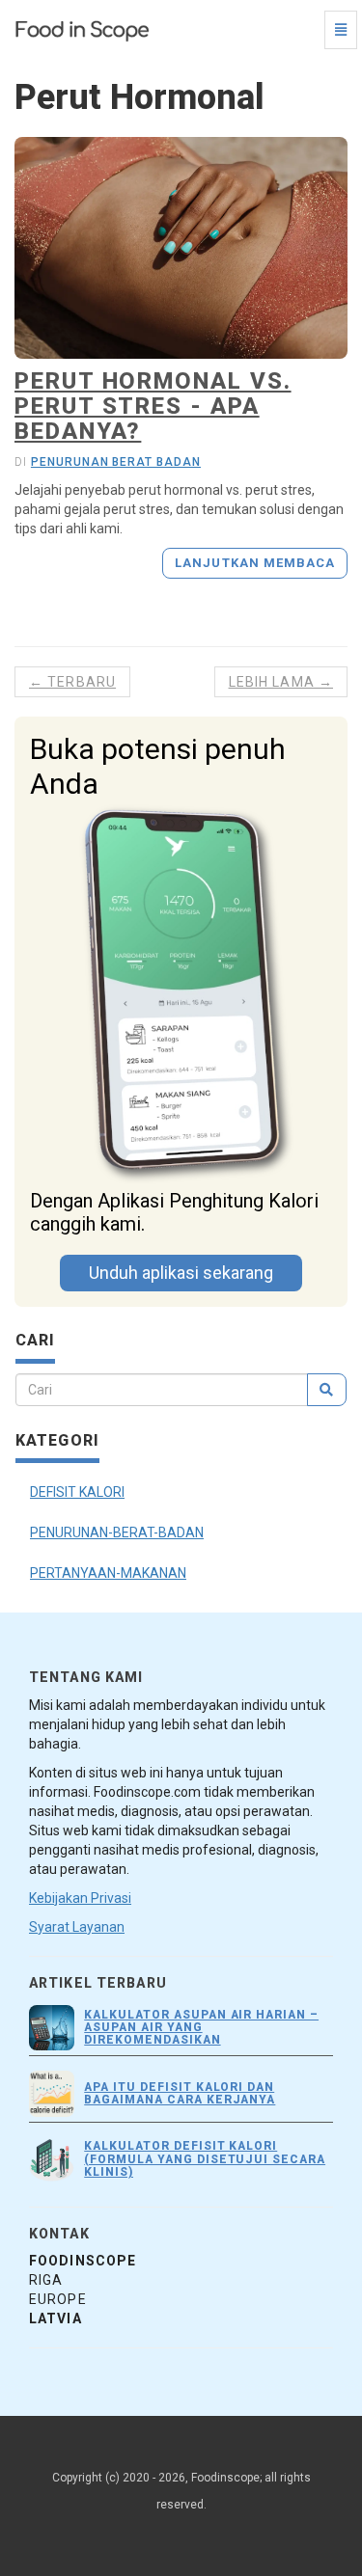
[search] (327, 1389)
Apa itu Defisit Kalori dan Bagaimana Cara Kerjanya (179, 2093)
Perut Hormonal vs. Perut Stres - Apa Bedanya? (153, 406)
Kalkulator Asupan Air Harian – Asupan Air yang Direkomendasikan (201, 2027)
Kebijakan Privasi (80, 1898)
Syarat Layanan (77, 1927)
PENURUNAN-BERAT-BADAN (117, 1532)
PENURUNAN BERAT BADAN (116, 462)
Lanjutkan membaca (255, 563)
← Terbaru (72, 682)
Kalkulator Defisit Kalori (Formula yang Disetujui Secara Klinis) (204, 2158)
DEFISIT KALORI (77, 1492)
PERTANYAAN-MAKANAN (108, 1573)
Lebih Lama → (281, 682)
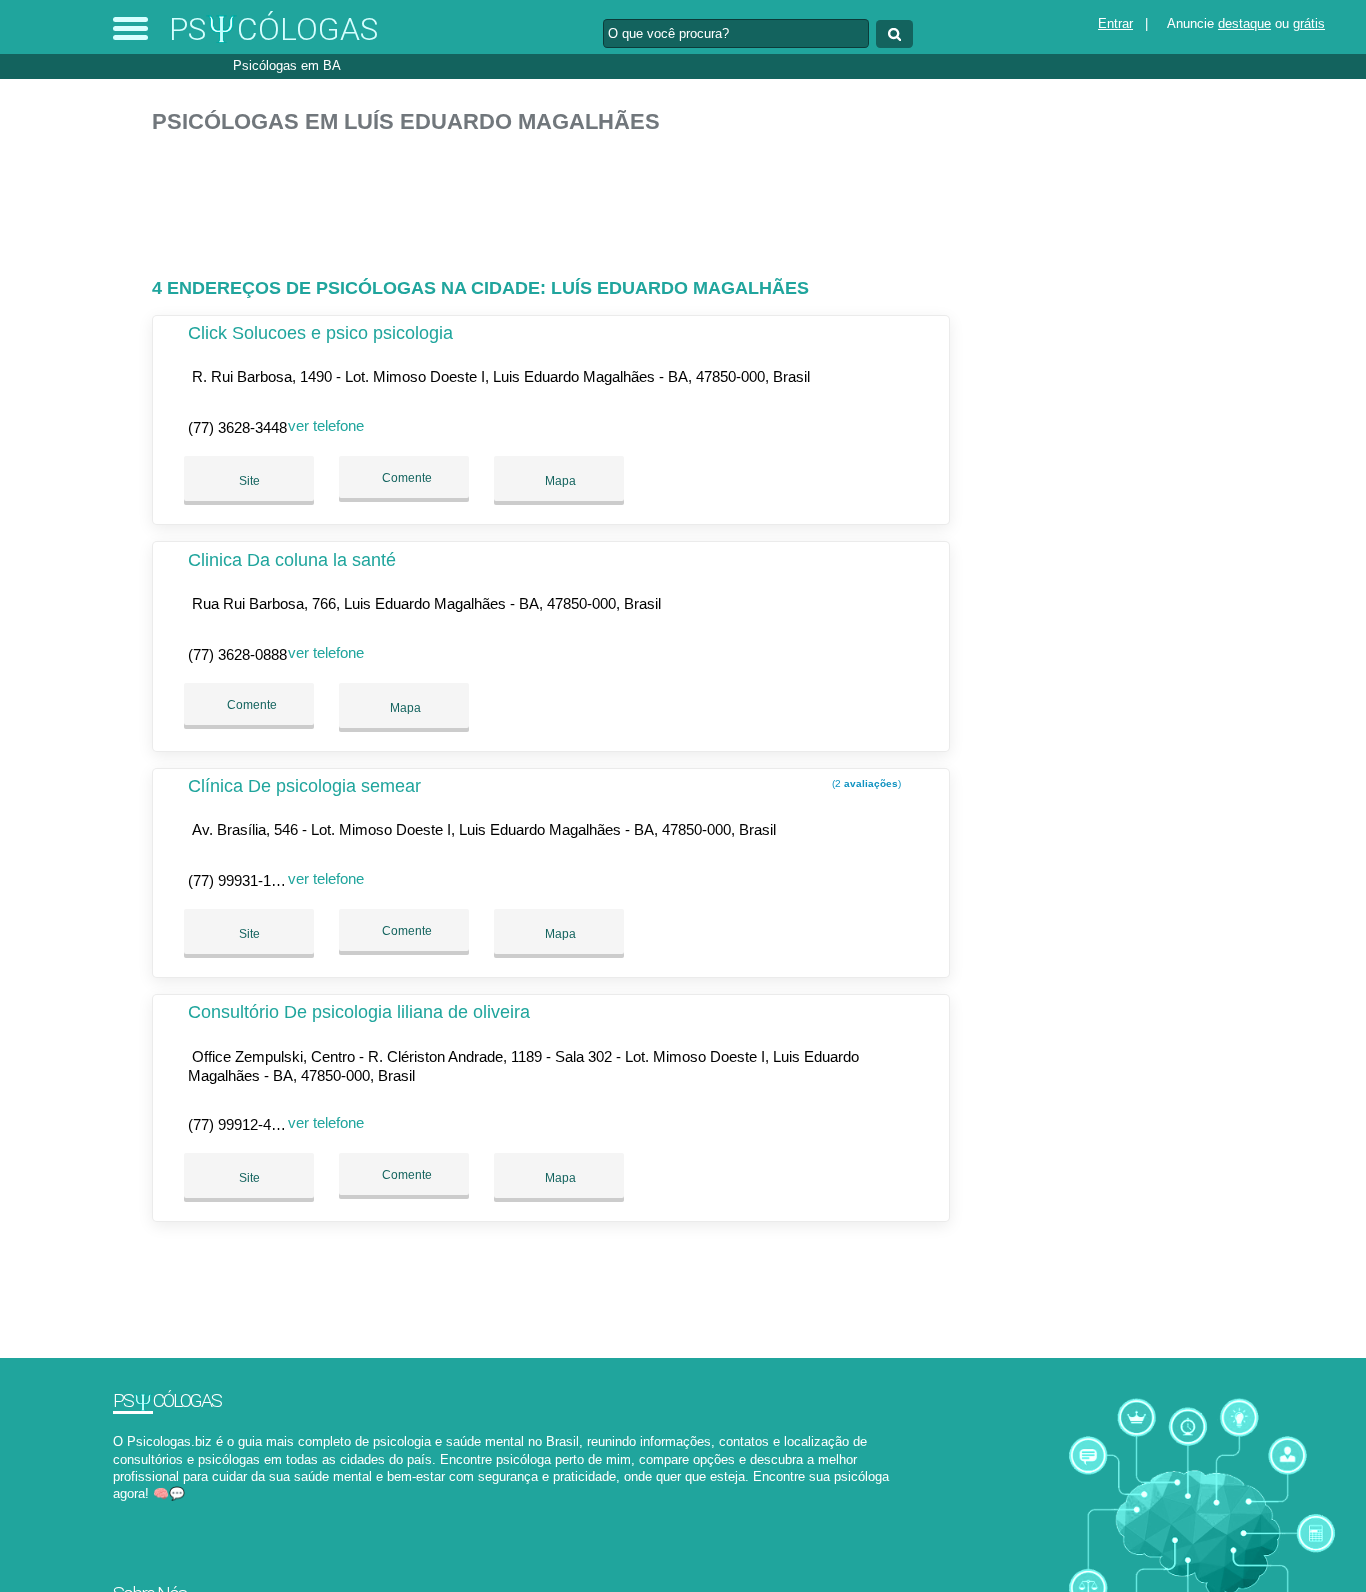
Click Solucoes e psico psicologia (320, 333)
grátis (1309, 23)
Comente (405, 478)
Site (249, 481)
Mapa (559, 481)
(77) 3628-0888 (237, 654)
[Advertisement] (557, 197)
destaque (1244, 23)
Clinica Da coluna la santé (292, 560)
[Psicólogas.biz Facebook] (117, 1510)
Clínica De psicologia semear (304, 786)
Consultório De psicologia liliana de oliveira (359, 1012)
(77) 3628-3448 (237, 427)
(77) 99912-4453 (241, 1124)
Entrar (1115, 23)
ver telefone (326, 425)
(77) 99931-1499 (241, 880)
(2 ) (865, 783)
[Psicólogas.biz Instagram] (135, 1510)
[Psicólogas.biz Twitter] (126, 1510)
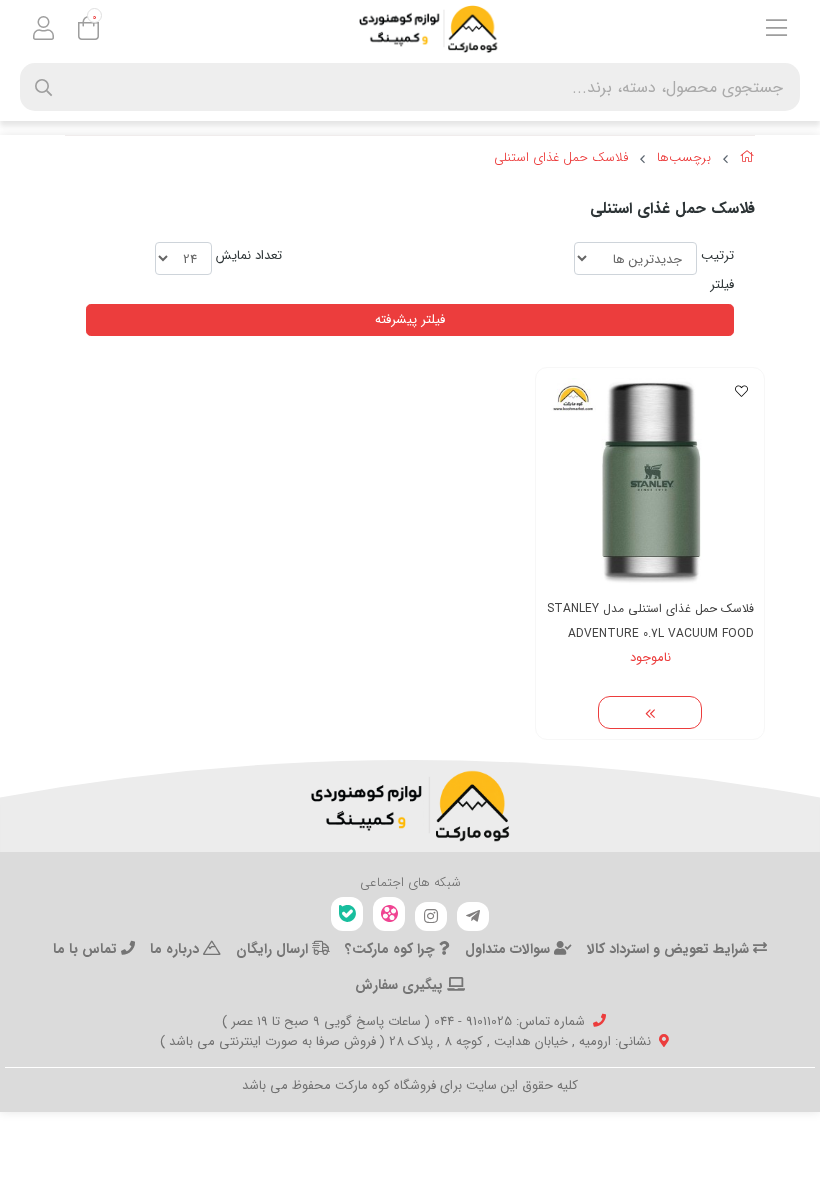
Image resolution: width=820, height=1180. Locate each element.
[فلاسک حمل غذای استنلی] (410, 806)
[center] (43, 87)
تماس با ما (87, 949)
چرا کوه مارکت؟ (392, 949)
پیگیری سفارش (401, 985)
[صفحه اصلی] (747, 160)
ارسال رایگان (274, 949)
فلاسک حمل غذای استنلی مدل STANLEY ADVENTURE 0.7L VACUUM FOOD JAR (650, 621)
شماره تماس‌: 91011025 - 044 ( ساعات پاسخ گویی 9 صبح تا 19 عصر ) (403, 1021)
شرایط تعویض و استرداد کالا (670, 949)
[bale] (347, 914)
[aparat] (389, 914)
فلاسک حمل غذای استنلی (561, 158)
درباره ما (176, 949)
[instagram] (431, 917)
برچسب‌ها (684, 158)
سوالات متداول (509, 949)
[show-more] (650, 713)
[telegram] (473, 917)
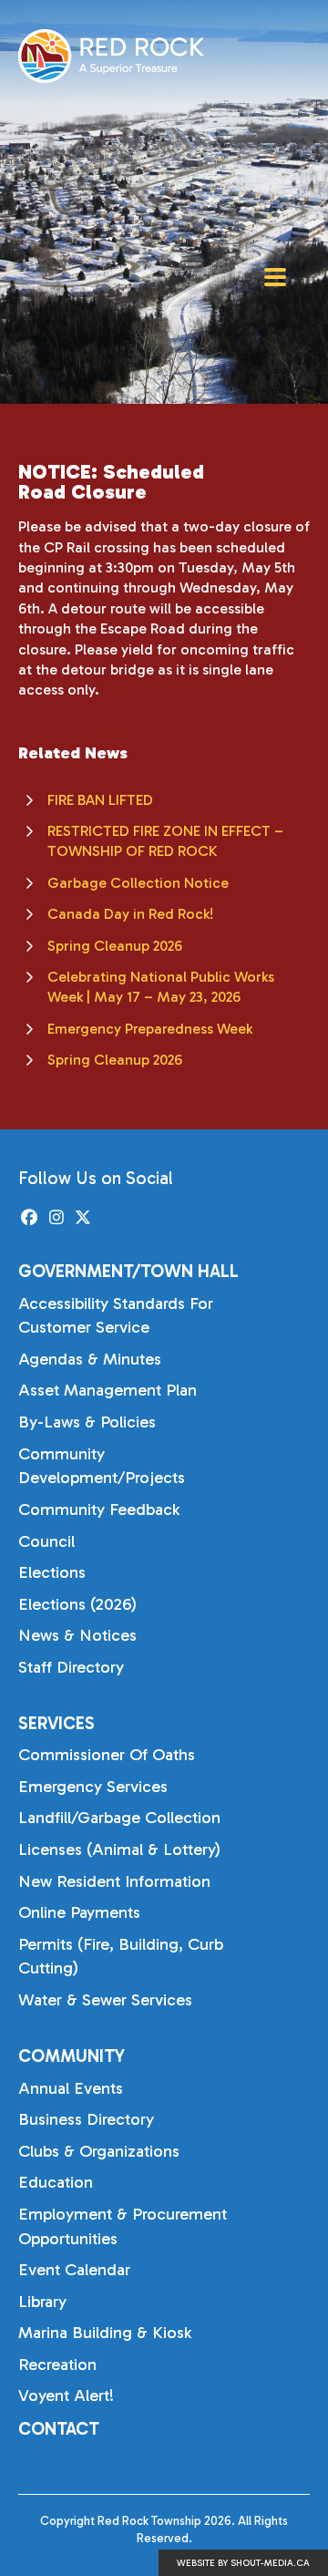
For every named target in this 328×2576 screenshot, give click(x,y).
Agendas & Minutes (89, 1359)
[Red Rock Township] (111, 56)
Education (55, 2182)
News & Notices (77, 1635)
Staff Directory (71, 1667)
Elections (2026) (77, 1604)
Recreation (57, 2364)
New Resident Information (114, 1881)
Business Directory (86, 2119)
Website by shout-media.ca (243, 2563)
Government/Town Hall (128, 1271)
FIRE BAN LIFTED (100, 800)
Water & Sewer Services (105, 2000)
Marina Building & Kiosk (104, 2333)
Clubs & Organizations (98, 2151)
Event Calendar (74, 2270)
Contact (58, 2428)
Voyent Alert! (66, 2395)
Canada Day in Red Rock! (130, 913)
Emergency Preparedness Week (149, 1028)
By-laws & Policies (87, 1422)
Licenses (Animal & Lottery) (119, 1849)
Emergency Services (93, 1787)
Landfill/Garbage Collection (119, 1818)
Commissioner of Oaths (106, 1755)
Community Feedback (98, 1509)
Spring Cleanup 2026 (114, 945)
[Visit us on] (29, 1218)
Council (46, 1541)
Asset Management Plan (107, 1390)
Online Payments (79, 1912)
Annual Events (70, 2088)
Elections (52, 1572)
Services (56, 1723)
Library (42, 2302)
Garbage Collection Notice (138, 882)
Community (71, 2055)
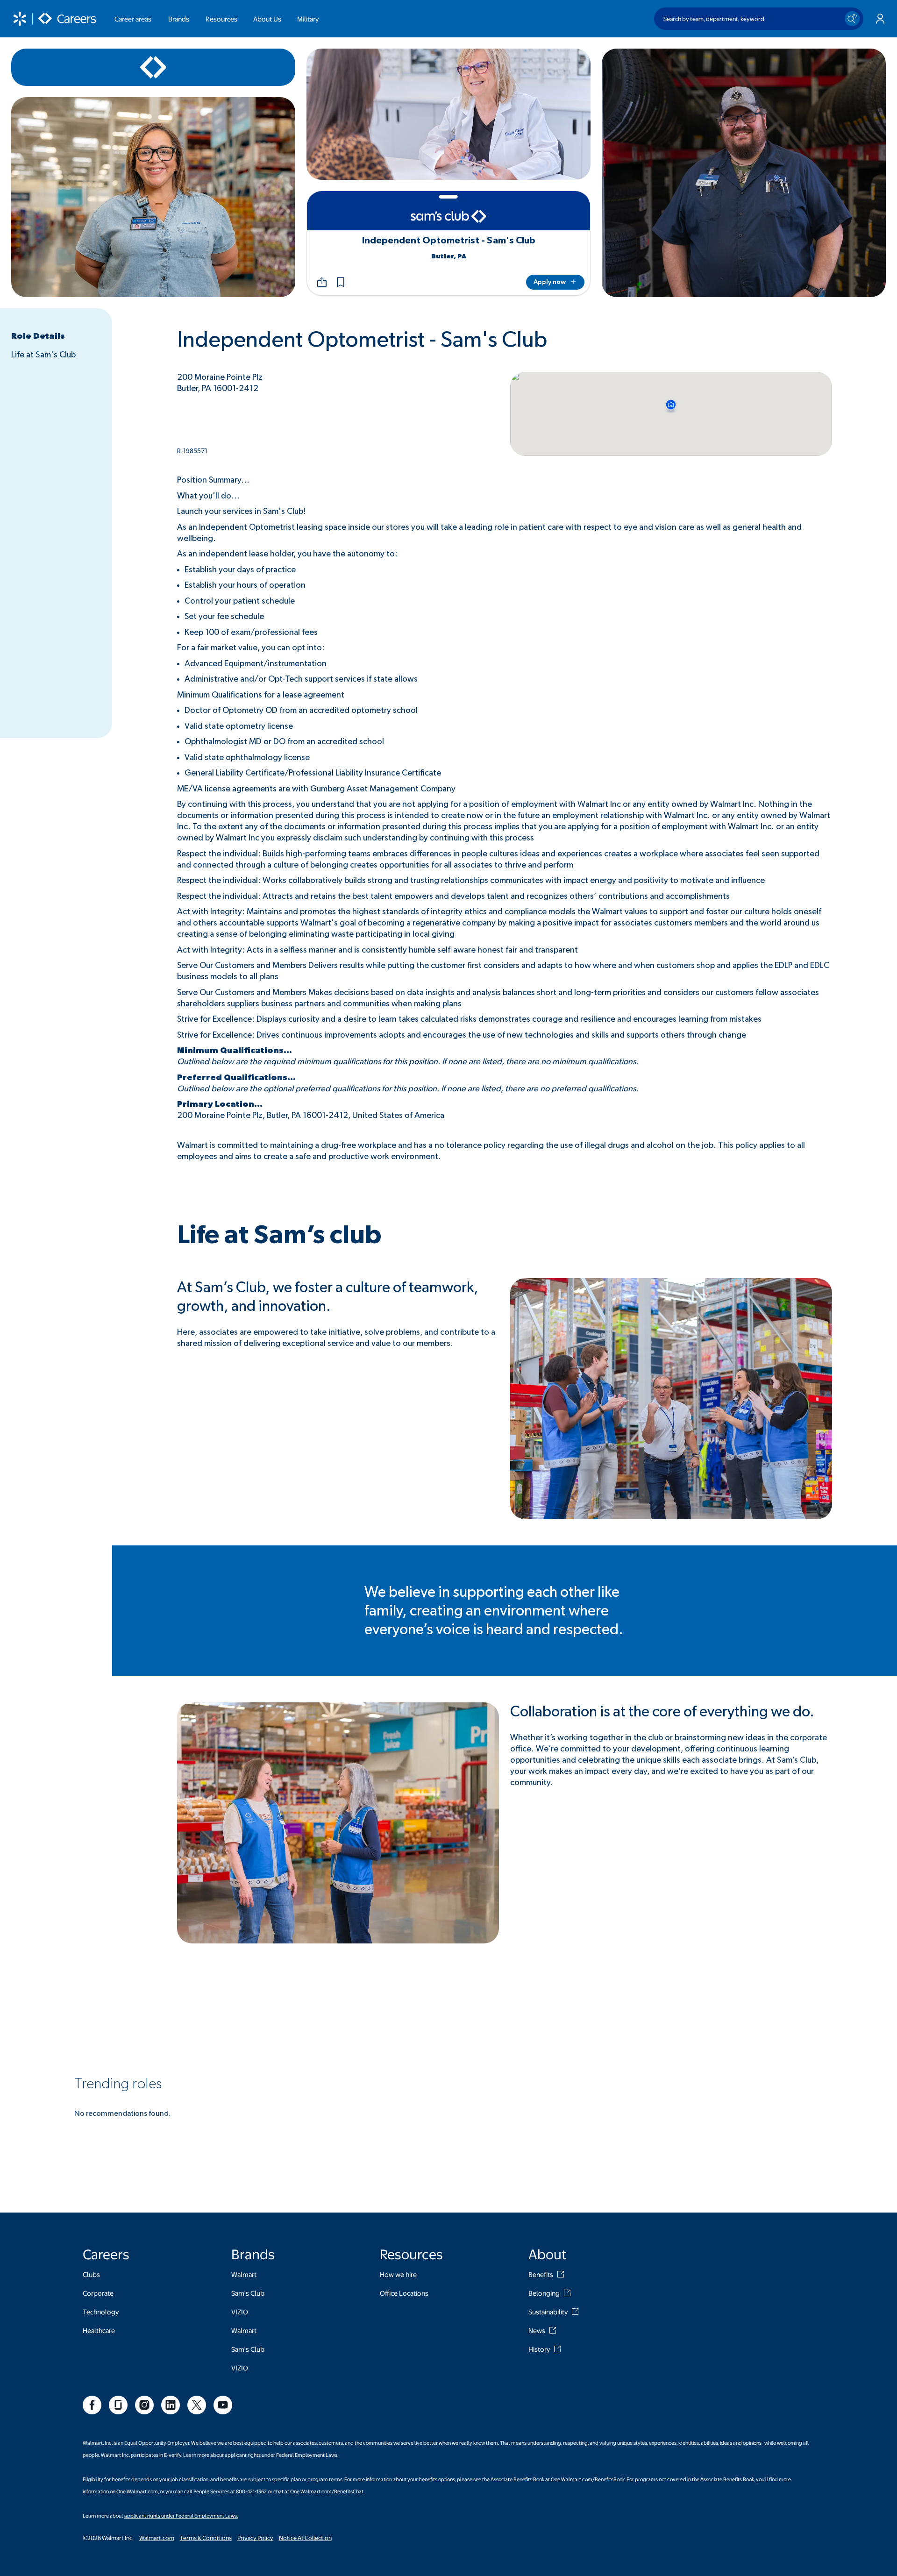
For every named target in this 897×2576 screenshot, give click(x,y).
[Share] (321, 282)
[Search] (852, 18)
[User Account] (880, 18)
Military (308, 18)
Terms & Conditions (206, 2537)
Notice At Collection (305, 2537)
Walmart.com (156, 2537)
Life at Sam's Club (43, 355)
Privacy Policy (255, 2537)
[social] (92, 2405)
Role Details (38, 336)
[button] (340, 282)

....

- Exercise directions
Lines holding the word "Psicólogas" should be counted across the entries; state only how many there are.

- Problem solution
3